▶ EXERCISE DIRECTIONS
One part of the entries below is wanted: the lines from the one containing "Meet the Staff (305, 2010)" through the one containing "as we suggested before (278, 1101)". Write those out exactly and nothing else.

[Start of section]

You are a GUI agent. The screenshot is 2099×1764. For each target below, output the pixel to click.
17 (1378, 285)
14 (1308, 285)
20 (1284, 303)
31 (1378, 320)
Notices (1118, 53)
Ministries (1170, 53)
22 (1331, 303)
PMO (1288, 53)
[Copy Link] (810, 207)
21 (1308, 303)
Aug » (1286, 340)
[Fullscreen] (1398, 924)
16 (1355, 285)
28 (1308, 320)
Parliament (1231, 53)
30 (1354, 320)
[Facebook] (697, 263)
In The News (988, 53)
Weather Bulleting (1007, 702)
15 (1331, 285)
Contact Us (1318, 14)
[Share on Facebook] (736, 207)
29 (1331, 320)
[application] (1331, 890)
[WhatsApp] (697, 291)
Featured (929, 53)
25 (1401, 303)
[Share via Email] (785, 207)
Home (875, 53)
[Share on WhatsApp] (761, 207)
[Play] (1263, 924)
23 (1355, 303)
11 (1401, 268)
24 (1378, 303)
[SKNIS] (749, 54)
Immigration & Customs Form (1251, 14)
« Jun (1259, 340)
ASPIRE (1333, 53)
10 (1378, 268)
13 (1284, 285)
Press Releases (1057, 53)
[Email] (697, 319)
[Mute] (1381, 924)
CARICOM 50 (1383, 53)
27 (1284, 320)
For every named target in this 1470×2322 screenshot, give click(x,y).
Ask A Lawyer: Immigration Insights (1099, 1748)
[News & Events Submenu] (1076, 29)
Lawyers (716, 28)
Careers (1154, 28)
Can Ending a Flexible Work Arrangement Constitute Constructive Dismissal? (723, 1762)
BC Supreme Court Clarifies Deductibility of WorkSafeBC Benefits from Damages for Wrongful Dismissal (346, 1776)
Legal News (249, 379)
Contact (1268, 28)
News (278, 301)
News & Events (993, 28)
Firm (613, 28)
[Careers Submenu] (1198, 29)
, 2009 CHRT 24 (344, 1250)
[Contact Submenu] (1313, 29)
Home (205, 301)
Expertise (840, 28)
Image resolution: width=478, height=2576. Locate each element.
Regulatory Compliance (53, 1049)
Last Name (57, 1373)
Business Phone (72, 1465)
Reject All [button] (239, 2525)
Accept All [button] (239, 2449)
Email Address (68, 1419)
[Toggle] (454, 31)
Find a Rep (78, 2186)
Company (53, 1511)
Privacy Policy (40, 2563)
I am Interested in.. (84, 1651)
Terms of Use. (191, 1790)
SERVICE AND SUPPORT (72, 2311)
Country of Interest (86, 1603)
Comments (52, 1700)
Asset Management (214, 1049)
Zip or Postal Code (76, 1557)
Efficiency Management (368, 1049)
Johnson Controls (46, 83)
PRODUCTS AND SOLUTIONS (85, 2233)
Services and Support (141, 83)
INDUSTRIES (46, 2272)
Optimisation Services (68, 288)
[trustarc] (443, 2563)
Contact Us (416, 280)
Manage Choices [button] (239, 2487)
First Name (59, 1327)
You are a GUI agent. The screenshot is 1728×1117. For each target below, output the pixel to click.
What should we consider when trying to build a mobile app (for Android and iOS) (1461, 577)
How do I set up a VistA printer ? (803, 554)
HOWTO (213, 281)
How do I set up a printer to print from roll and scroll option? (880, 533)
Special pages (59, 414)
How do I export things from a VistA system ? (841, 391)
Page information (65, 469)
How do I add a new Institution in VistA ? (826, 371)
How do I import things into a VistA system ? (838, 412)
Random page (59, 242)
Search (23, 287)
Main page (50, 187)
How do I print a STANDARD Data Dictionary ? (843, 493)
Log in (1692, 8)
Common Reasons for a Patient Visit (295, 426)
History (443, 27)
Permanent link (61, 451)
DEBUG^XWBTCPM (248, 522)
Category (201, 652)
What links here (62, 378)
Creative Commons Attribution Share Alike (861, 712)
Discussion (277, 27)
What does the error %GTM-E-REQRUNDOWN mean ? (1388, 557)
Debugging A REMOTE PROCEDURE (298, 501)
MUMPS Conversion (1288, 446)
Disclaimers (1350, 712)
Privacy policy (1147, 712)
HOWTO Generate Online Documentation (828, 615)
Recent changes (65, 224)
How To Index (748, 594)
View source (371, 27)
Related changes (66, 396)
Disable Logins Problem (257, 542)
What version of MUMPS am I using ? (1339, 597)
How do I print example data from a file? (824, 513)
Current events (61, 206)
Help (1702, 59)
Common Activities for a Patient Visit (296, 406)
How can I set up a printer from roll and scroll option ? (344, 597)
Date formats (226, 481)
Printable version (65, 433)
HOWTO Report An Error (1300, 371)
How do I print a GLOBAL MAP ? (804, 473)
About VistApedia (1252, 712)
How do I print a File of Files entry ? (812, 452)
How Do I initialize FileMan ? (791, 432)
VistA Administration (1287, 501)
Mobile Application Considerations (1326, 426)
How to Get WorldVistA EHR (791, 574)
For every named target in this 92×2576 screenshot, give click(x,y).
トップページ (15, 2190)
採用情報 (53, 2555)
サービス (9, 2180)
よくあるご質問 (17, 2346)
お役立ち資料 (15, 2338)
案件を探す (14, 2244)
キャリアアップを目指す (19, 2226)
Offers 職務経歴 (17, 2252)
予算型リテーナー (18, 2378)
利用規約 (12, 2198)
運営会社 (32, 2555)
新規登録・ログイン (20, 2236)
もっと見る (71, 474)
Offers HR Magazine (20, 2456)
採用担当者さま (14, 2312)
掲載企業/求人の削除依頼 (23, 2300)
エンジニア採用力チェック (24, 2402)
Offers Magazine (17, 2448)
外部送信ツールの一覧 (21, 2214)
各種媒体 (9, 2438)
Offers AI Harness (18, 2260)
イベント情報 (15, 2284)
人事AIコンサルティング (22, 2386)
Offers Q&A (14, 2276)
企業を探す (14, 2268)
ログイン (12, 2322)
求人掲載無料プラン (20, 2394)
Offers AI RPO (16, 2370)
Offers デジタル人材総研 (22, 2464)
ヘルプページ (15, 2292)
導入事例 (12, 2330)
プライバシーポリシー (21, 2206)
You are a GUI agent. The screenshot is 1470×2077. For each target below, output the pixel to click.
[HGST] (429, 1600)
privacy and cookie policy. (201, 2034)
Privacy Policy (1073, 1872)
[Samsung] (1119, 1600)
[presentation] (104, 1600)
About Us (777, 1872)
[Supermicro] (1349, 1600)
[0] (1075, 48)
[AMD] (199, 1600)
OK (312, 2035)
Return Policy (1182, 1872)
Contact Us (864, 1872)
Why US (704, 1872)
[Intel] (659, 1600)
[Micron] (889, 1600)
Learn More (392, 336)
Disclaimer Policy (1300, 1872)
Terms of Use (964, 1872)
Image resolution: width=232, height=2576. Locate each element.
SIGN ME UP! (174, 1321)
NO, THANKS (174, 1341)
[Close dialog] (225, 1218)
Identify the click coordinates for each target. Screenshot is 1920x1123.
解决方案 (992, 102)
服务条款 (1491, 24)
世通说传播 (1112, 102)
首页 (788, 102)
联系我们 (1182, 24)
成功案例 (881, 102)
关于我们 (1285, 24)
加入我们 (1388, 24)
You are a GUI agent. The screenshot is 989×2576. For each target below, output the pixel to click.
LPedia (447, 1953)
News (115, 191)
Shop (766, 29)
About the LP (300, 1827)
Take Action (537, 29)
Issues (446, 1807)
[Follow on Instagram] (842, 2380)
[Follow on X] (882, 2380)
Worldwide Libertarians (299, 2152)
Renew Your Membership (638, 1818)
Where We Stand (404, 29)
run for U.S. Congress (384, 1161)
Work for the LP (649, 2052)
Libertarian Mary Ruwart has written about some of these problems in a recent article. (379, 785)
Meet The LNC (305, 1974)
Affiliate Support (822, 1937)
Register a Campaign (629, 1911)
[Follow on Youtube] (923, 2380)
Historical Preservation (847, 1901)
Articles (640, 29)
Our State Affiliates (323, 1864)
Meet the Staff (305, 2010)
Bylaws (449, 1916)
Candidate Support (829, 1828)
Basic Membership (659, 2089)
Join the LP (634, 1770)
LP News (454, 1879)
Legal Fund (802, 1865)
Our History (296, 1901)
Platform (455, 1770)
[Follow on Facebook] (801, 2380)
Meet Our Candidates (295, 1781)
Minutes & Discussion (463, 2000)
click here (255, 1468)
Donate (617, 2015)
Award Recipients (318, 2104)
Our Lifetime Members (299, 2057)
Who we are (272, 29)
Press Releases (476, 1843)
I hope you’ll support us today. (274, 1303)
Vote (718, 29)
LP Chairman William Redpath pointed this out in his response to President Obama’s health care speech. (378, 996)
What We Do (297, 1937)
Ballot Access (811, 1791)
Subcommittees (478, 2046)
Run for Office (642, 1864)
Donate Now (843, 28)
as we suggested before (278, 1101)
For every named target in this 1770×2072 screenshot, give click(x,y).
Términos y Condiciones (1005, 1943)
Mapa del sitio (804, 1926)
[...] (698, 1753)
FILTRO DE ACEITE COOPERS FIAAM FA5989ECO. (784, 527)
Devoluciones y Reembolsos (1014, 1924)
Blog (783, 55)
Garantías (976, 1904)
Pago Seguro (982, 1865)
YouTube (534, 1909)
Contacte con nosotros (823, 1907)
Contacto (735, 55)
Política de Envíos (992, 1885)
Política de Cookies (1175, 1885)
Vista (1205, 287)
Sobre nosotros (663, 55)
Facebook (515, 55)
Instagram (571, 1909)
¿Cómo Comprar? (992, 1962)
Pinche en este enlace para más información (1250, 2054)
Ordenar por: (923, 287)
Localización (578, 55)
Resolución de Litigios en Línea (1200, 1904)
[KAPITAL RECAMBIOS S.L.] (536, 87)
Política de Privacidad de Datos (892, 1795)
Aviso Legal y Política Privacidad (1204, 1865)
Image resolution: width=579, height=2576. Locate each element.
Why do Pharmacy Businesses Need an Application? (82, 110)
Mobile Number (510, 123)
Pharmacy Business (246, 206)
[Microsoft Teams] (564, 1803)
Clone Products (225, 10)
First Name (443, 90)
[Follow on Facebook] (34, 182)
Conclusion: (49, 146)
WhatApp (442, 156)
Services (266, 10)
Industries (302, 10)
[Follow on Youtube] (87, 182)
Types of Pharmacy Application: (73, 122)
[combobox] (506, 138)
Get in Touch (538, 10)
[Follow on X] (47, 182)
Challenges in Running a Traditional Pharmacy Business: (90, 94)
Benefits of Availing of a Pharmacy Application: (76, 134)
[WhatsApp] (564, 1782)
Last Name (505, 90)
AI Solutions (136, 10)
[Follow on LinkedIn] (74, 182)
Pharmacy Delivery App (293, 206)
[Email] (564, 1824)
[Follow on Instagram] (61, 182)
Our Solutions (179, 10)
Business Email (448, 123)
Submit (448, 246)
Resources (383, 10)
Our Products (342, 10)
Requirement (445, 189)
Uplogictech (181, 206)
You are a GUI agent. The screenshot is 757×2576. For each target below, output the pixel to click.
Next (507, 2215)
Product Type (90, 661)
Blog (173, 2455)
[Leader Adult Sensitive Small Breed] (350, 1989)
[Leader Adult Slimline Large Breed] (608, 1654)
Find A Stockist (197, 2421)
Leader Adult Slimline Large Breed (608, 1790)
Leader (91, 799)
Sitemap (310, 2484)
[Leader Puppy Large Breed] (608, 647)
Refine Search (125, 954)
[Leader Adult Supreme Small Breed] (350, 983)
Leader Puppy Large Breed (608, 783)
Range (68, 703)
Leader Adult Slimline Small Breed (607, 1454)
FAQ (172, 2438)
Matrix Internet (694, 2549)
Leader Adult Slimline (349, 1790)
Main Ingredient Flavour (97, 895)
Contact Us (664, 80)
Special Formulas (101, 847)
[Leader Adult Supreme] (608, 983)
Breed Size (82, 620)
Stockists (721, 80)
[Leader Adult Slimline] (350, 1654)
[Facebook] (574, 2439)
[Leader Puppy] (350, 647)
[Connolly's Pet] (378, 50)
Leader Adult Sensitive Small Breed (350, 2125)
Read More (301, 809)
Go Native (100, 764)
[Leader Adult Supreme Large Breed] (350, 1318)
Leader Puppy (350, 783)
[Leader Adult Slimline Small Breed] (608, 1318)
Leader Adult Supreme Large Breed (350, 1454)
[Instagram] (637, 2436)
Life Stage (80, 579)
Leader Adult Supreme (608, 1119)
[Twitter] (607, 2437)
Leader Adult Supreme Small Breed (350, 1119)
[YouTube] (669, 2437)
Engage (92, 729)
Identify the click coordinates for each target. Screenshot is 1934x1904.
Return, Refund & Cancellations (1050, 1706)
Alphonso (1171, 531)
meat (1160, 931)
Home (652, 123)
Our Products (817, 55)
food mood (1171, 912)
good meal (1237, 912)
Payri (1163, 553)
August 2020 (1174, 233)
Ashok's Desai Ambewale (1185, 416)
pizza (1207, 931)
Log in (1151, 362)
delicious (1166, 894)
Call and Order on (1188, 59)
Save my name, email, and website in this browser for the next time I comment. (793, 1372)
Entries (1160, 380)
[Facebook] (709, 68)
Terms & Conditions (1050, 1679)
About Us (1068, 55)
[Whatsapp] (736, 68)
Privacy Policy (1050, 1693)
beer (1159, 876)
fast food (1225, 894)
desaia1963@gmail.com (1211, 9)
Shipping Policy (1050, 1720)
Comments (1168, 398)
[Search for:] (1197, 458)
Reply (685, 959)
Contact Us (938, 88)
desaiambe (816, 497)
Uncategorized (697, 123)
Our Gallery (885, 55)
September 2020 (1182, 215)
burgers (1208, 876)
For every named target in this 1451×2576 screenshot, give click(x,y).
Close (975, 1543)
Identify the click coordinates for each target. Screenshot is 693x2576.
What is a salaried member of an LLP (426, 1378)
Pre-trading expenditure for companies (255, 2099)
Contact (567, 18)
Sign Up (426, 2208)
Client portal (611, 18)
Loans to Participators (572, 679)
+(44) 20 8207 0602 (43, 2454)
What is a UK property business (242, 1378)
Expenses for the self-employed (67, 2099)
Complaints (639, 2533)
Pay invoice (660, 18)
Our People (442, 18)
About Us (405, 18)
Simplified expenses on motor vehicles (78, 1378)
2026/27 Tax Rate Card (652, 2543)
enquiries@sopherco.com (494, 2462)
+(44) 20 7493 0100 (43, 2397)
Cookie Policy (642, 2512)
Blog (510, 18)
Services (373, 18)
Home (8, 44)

[End of section]

▶ RESPONSE TO THE EXERCISE
Meet the Staff (305, 2010)
Bylaws (449, 1916)
Candidate Support (829, 1828)
Basic Membership (659, 2089)
Join the LP (634, 1770)
LP News (454, 1879)
Legal Fund (802, 1865)
Our History (296, 1901)
Platform (455, 1770)
[Follow on Facebook] (801, 2380)
Meet Our Candidates (295, 1781)
Minutes & Discussion (463, 2000)
click here (255, 1468)
Donate (617, 2015)
Award Recipients (318, 2104)
Our Lifetime Members (299, 2057)
Who we are (272, 29)
Press Releases (476, 1843)
I hope you’ll support us today. (274, 1303)
Vote (718, 29)
LP Chairman William Redpath pointed this out in his response to President Obama’s health care speech. (378, 996)
What We Do (297, 1937)
Ballot Access (811, 1791)
Subcommittees (478, 2046)
Run for Office (642, 1864)
Donate Now (843, 28)
as we suggested before (278, 1101)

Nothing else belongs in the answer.